Through interviews with Anonymous members and observers, Knappenberger—who previously worked for Discovery, National Geographic, and PBS/Frontline—plots the group’s unlikely ascent from an obscure Internet chat room to the lead story on the evening news. Along the way, Knappenberger explores the divisions that form within the community: Some members of Anonymous are just in it for the laughs, while others see a higher-minded calling—like going to war with the Church of Scientology after it tried to prevent a video of Tom Cruise discussing Scientology from being widely disseminated on the Internet.
Knappenberger presents a much more flattering portrait of Anonymous than you’d find in the mainstream media. In the film, Anonymous members are garden-variety Internet jokesters who only learn to harness and detonate their power when governments and other institutions—like the Church of Scientology—take steps to limit the freedom of the Internet. In We Are Legion, Anonymous members aren’t the ones bullying; they’re sick and tired of being bullied themselves.
It’s a fascinating approach to the subject. And even viewers who rage when they can’t log into their credit card accounts may find themselves pulling for Knappenberger’s hackers as they unleash denial-of-service attacks and leak personal information onto the Internet. To be sure, Knappenberger does explore the dangers of a having a group of fearless computer hackers roaming around the Internet, but his heart is clearly with Anonymous.

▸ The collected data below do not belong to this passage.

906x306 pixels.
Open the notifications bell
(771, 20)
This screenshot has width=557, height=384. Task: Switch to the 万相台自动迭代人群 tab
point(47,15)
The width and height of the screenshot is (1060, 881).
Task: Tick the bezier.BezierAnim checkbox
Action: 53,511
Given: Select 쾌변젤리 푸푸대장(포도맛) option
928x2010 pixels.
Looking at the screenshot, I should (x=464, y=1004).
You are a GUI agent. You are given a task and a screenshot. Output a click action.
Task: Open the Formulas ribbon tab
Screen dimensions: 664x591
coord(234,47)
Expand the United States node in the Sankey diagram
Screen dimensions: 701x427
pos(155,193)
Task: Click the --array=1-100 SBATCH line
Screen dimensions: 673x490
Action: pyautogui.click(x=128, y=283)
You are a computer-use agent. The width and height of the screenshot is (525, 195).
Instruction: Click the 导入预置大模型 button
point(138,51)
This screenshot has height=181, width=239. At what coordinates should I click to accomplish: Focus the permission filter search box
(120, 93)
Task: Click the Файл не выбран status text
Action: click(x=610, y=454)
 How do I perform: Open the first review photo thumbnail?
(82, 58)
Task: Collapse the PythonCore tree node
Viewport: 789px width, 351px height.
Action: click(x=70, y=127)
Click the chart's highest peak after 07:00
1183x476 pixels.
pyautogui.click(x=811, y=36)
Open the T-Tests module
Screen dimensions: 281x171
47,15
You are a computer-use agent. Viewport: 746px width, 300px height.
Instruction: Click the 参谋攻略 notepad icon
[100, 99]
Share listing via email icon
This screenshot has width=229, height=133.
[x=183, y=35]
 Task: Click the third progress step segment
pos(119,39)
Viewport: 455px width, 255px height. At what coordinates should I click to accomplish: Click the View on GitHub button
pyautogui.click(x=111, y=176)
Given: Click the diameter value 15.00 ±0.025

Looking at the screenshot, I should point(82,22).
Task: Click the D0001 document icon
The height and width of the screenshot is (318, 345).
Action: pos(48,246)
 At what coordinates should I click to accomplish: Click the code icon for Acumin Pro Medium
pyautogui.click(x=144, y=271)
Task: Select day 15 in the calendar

Still, it’s just that perspective—which is largely absent from the popular media—that makes the film so compelling. Anonymous is far too decentralized and complex to be understood in a sound bite. And although some may take issue with Knappenberger’s often one-sided portrayal, We Are Legion does a great deal to further our understanding of Anonymous. The film is a must see for anyone interested in Internet technology or current events, or simply struggling to figure out what Anonymous is all about.